§ **What you should do**
In the copy, include exactly the lines from the one with "Given: Open the embedded" through the end of the data and no others, both ends kept, with every picture left out.

§ **The records**

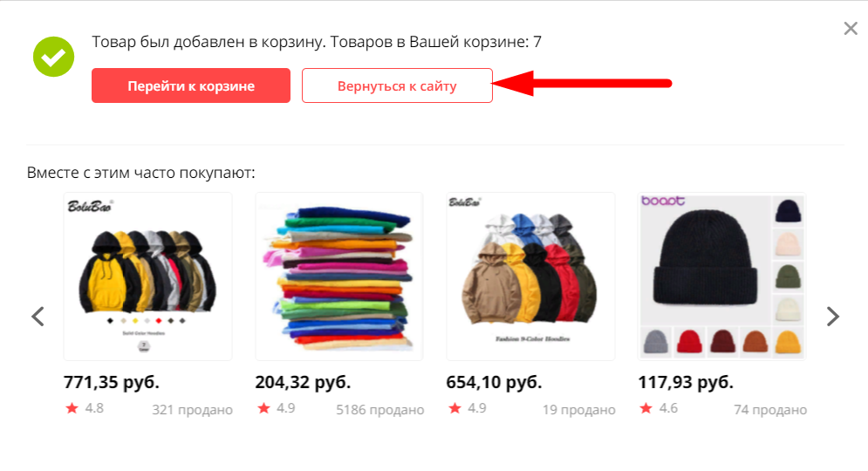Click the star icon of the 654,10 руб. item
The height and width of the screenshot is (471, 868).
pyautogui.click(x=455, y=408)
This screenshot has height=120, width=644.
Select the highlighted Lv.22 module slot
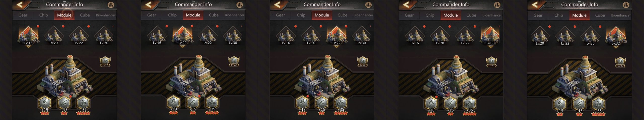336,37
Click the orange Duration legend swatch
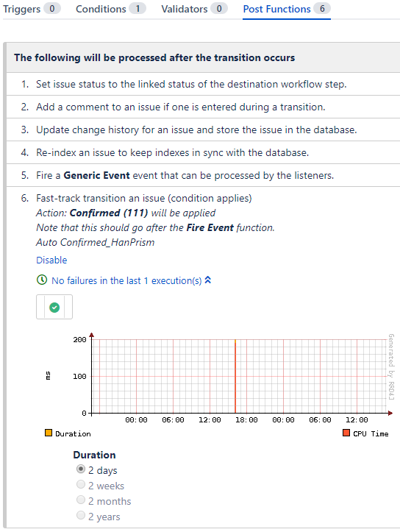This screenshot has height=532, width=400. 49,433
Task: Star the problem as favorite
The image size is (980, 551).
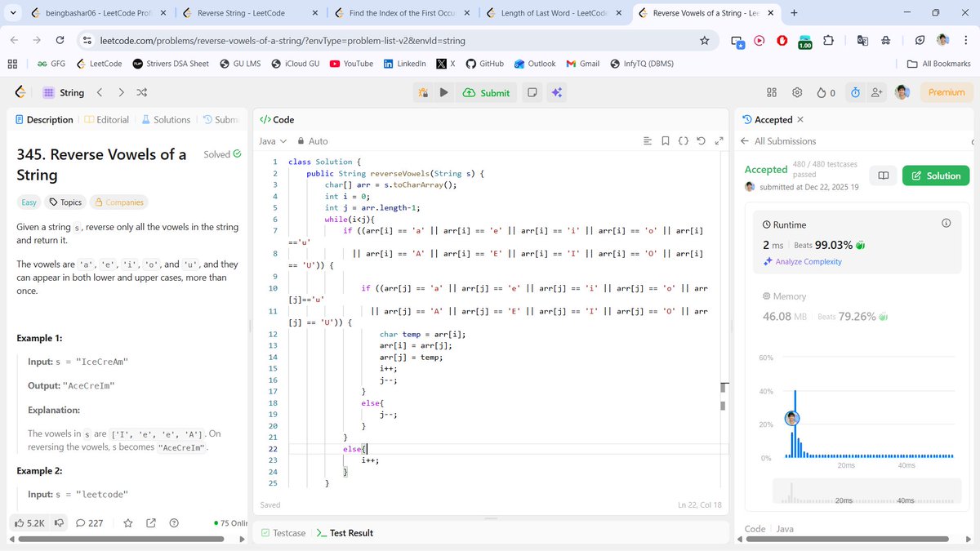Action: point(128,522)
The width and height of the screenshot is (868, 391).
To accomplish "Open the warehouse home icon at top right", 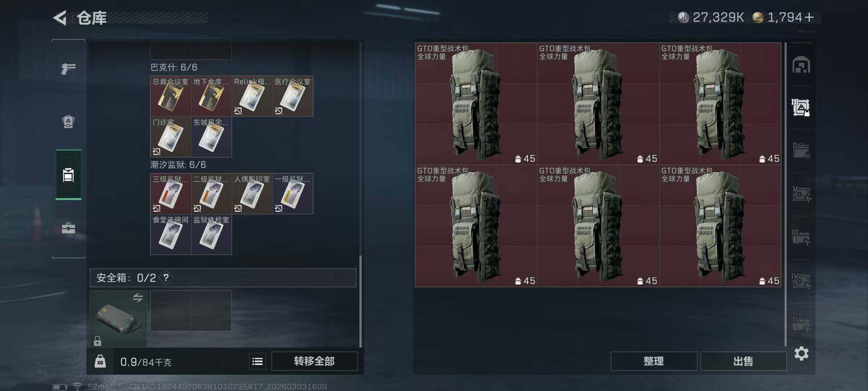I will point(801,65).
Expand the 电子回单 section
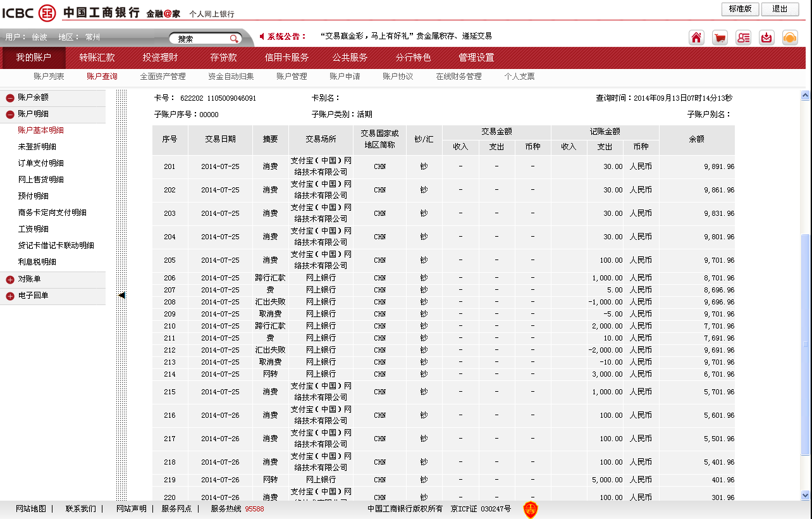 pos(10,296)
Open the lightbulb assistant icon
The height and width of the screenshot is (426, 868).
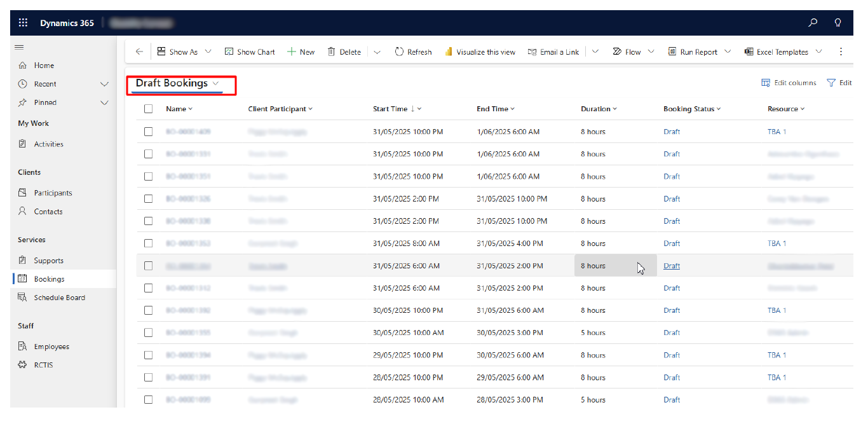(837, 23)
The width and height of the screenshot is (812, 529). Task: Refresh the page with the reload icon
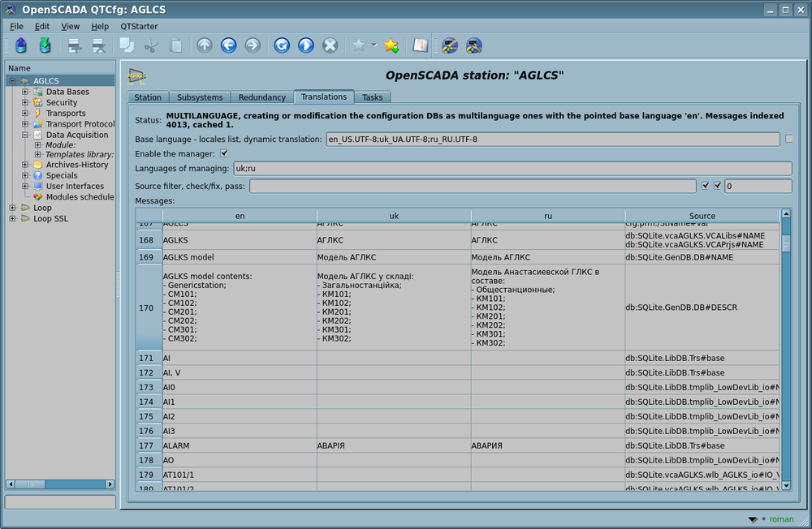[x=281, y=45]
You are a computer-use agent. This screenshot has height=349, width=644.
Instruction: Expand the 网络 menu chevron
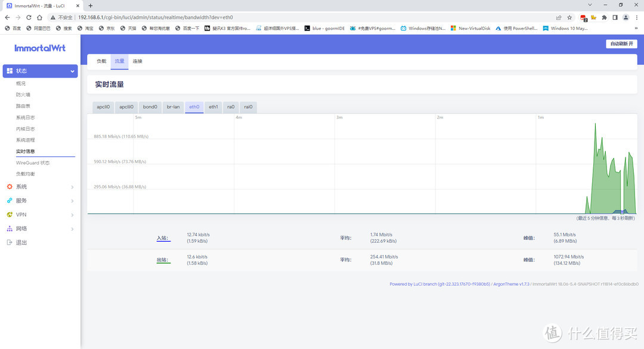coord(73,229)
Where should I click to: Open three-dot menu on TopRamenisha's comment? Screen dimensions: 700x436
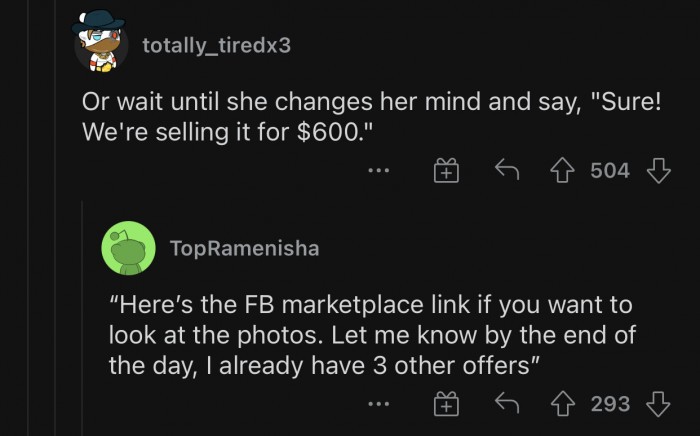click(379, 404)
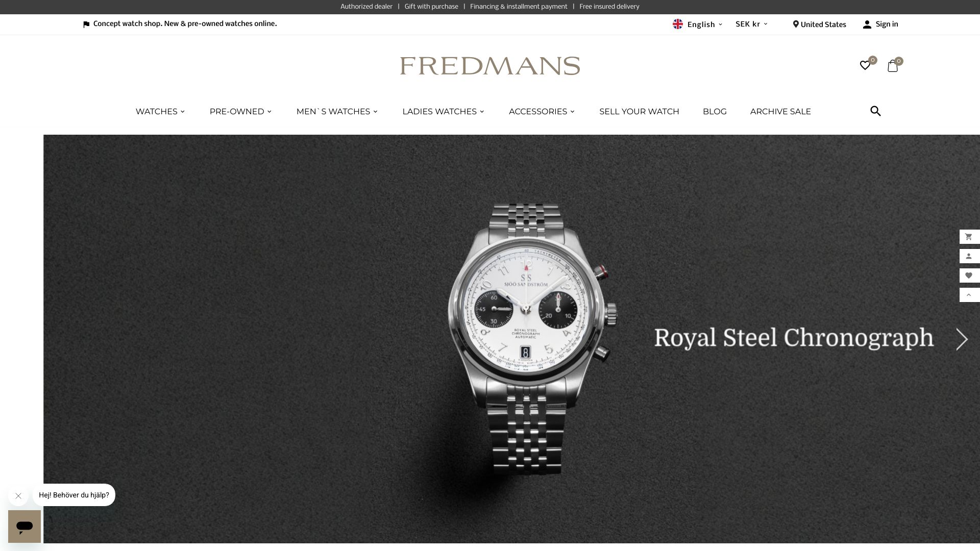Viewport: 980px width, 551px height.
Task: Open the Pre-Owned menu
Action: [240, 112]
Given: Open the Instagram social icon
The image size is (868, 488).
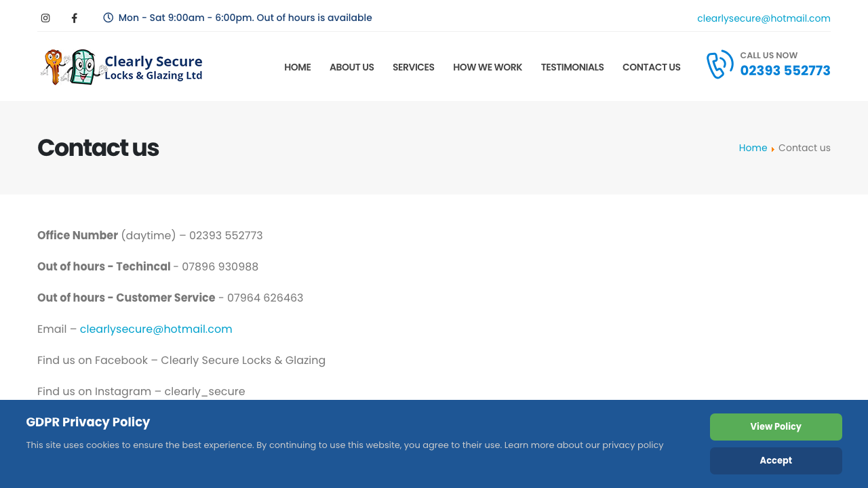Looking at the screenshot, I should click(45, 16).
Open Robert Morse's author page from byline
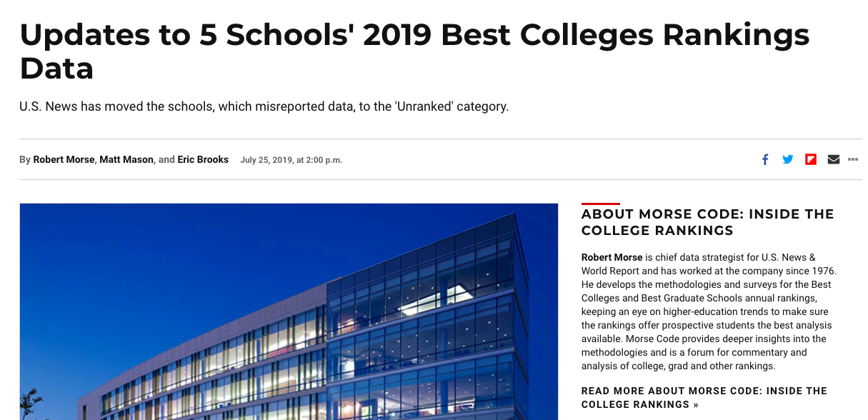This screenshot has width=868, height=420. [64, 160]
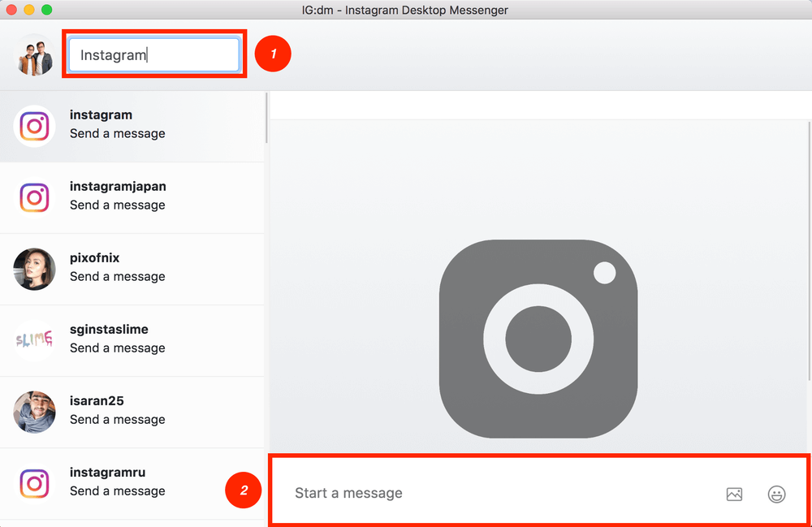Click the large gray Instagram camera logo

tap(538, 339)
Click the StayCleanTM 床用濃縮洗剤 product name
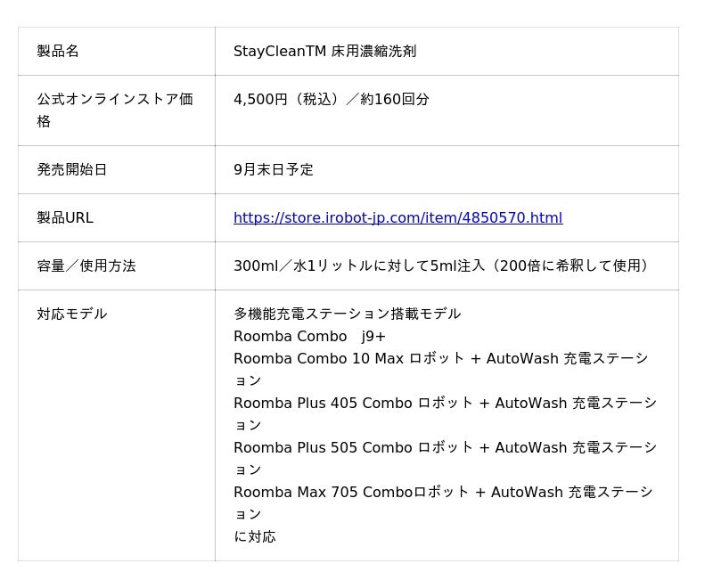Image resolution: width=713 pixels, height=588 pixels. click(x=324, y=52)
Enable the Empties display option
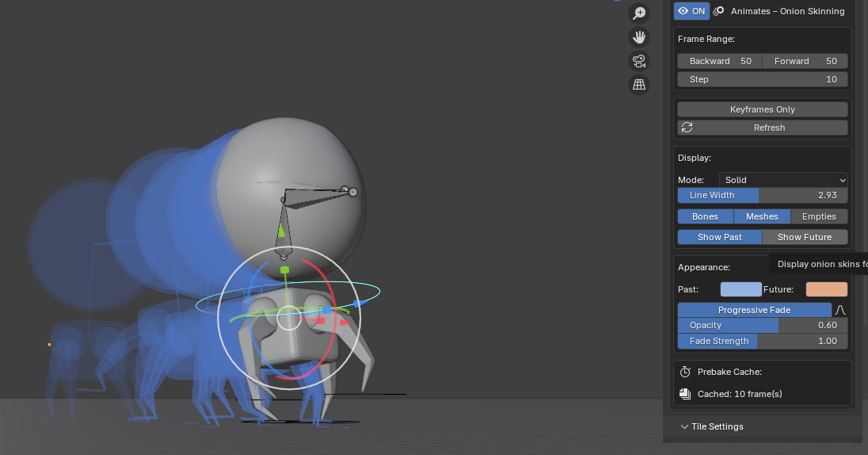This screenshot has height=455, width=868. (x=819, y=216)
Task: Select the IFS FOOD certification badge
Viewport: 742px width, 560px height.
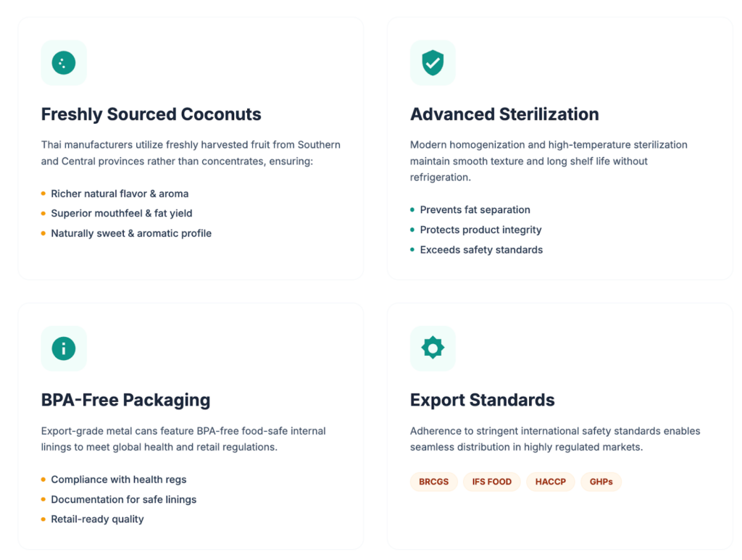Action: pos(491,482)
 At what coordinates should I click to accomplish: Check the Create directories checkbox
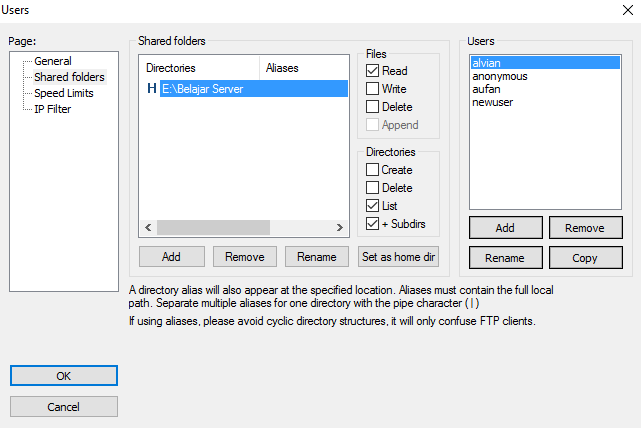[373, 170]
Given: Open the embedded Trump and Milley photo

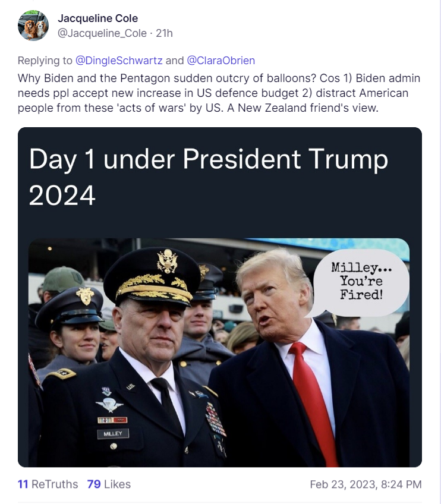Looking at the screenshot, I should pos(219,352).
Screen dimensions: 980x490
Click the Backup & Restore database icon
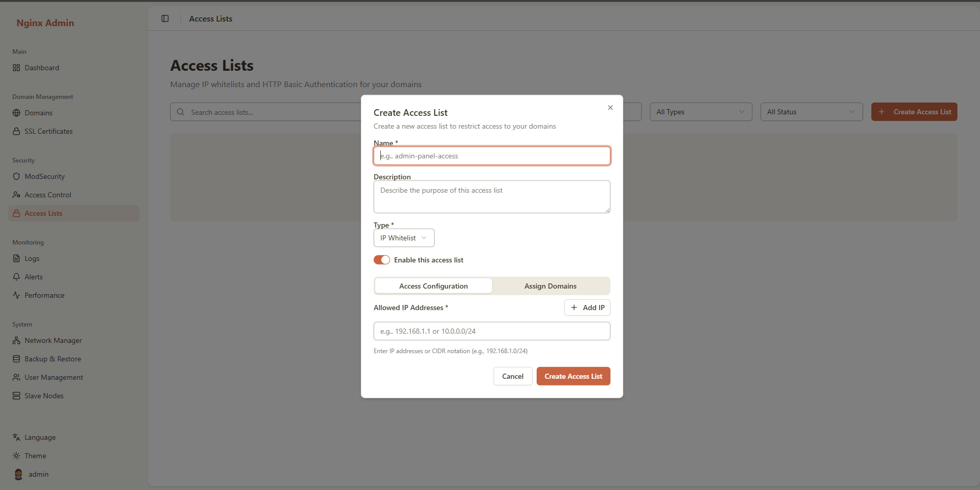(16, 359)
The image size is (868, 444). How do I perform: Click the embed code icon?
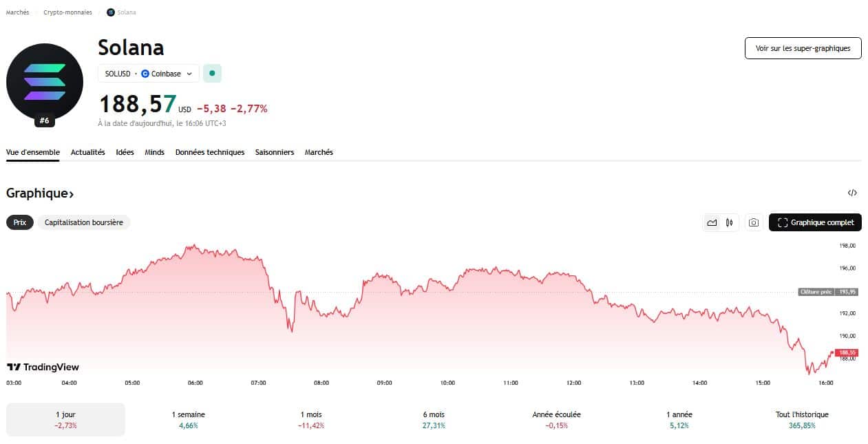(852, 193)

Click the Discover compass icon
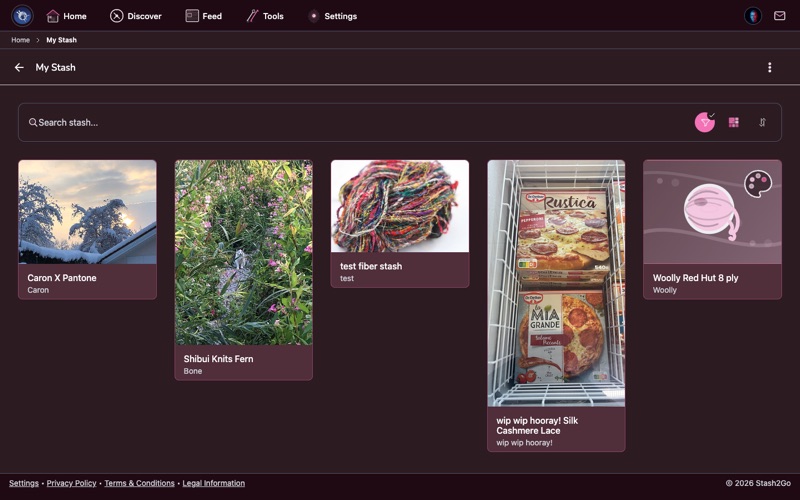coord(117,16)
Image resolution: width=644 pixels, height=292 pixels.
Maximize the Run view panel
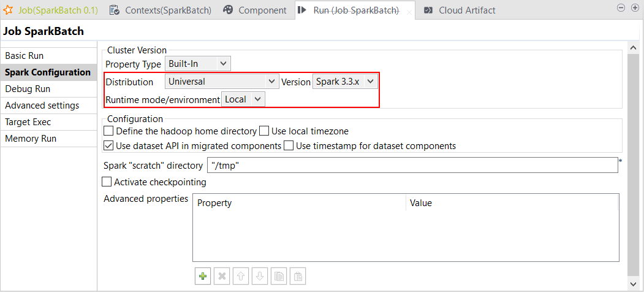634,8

§ **Response to the task**
Given: Open the embedded Trump and Milley photo

Looking at the screenshot, I should pos(219,352).
Screen dimensions: 980x490
Click the Backup & Restore database icon
(16, 359)
The image size is (868, 444). How do I perform: Click the embed code icon?
(852, 193)

Click the Discover compass icon
coord(117,16)
Image resolution: width=644 pixels, height=292 pixels.
Maximize the Run view panel
634,8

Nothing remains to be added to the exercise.